Copy every line from the one that holds "How do I perform: Click" to the end of the records below, exactly and with nothing else, but without any pictures.
(Data records)
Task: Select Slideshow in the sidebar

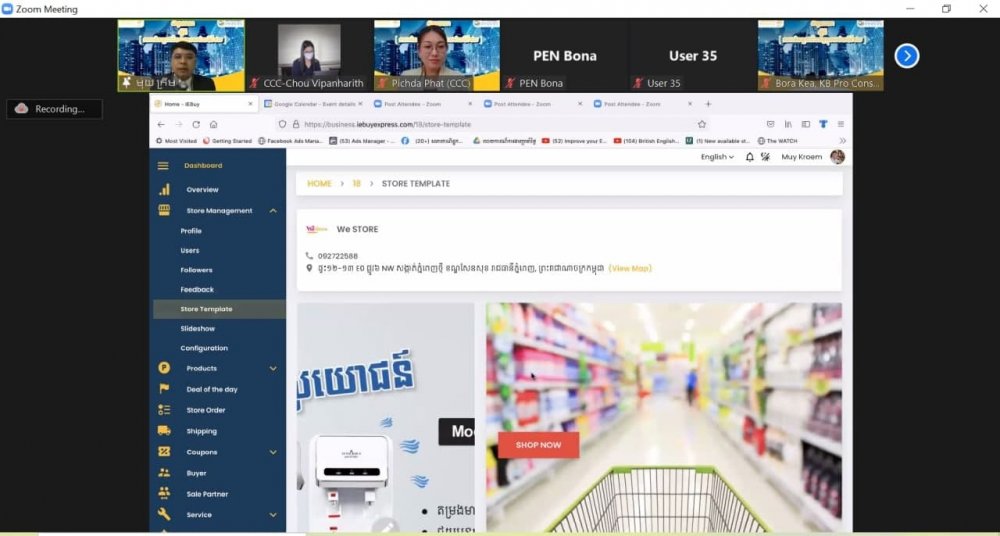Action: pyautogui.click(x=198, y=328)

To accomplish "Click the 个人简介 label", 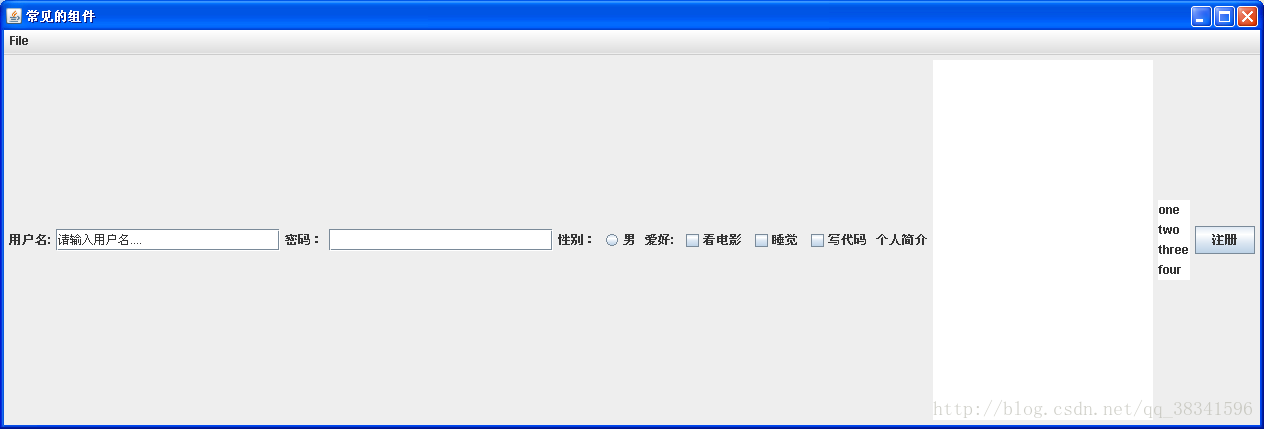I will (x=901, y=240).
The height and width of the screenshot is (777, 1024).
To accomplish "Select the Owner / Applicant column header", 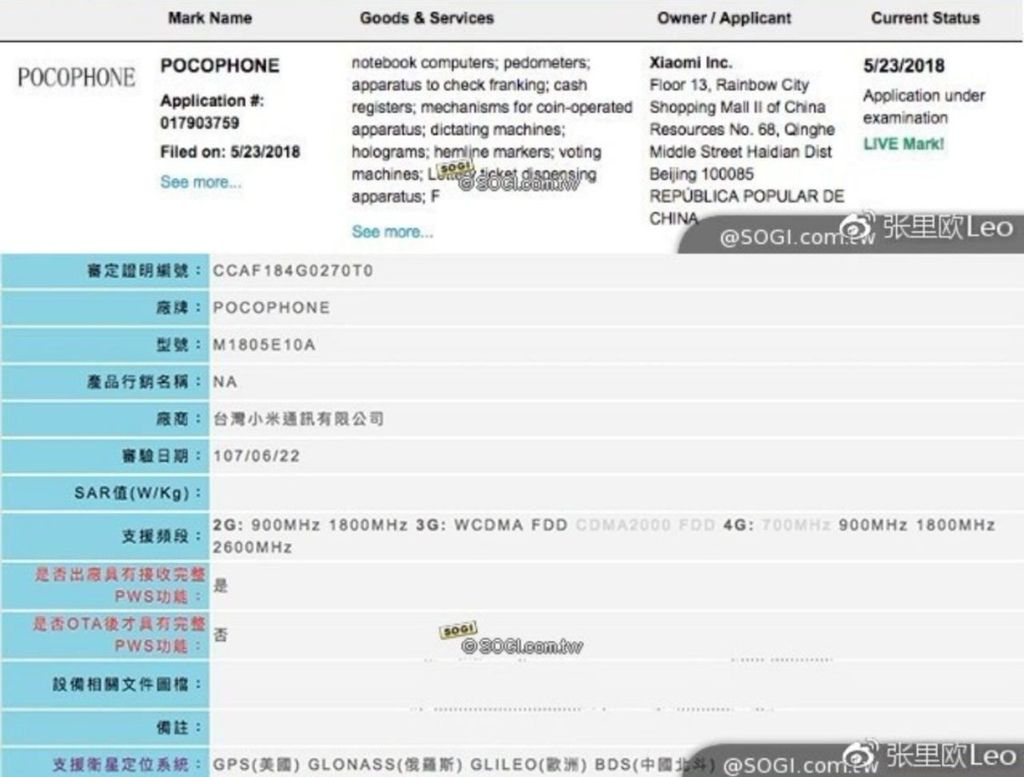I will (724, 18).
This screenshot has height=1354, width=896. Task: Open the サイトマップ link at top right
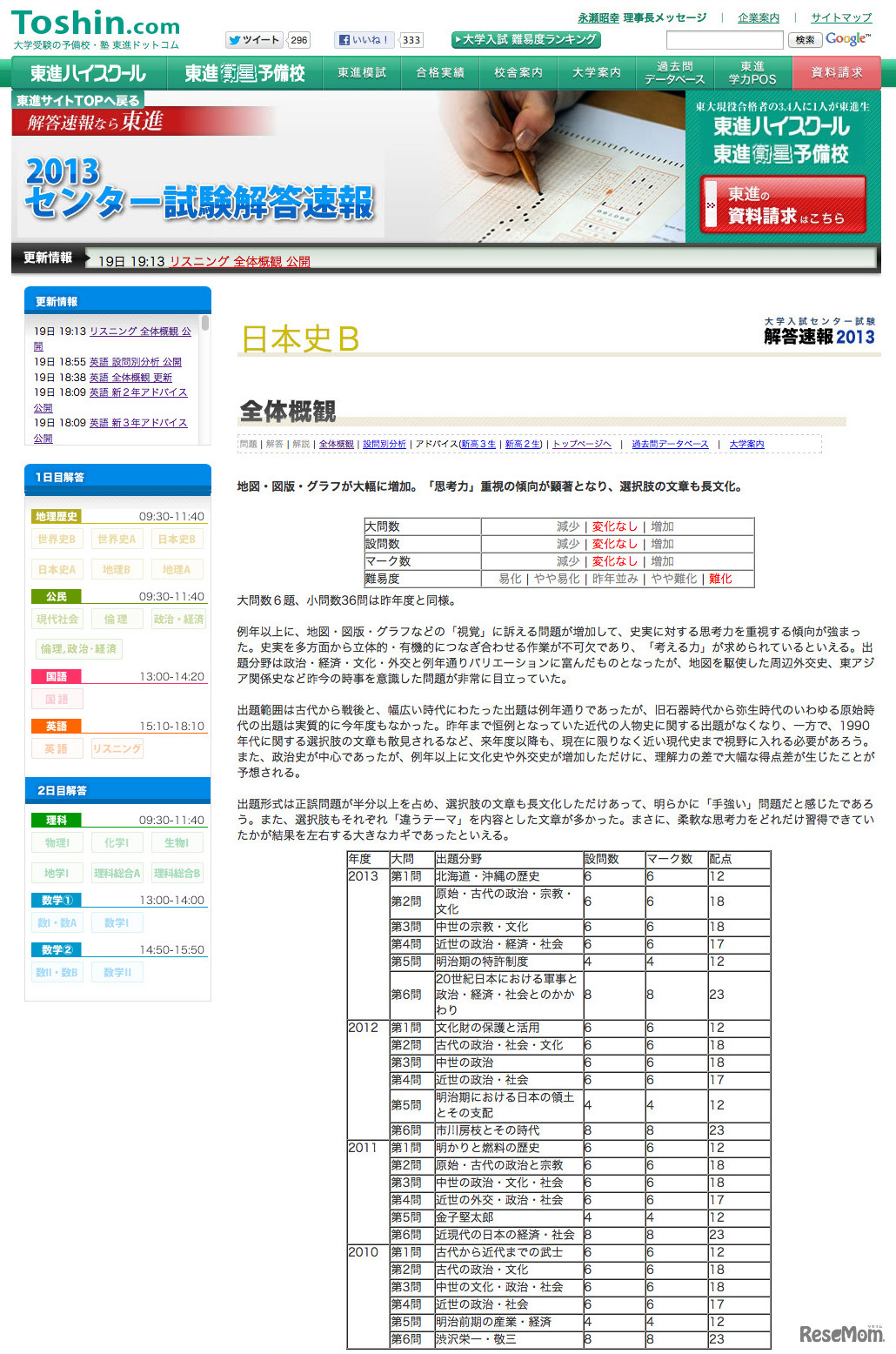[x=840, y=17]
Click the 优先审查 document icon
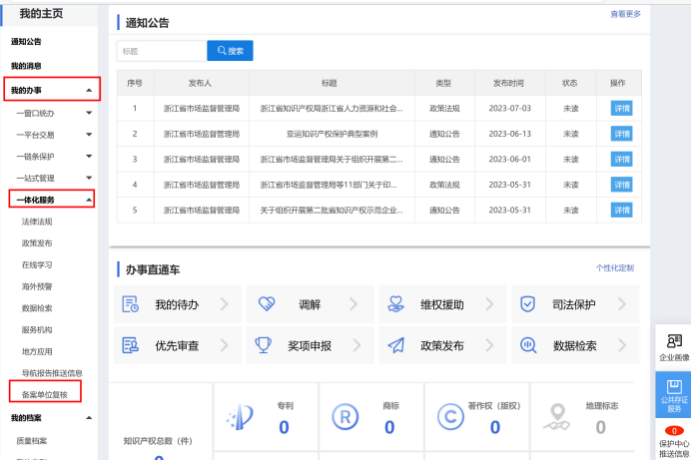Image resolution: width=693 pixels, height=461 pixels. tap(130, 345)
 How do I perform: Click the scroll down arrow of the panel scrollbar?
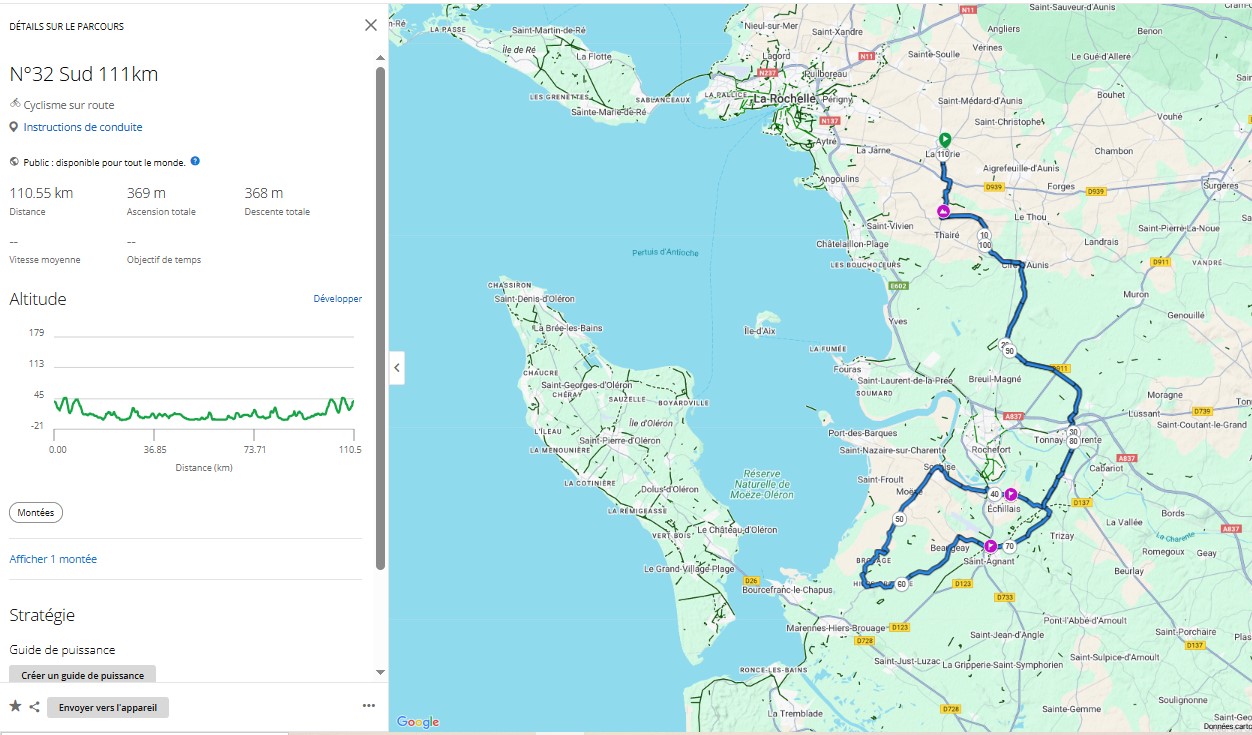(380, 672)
(End Data records)
● **Task output**:
 How do I perform: Click the scroll down arrow of the panel scrollbar?
(380, 672)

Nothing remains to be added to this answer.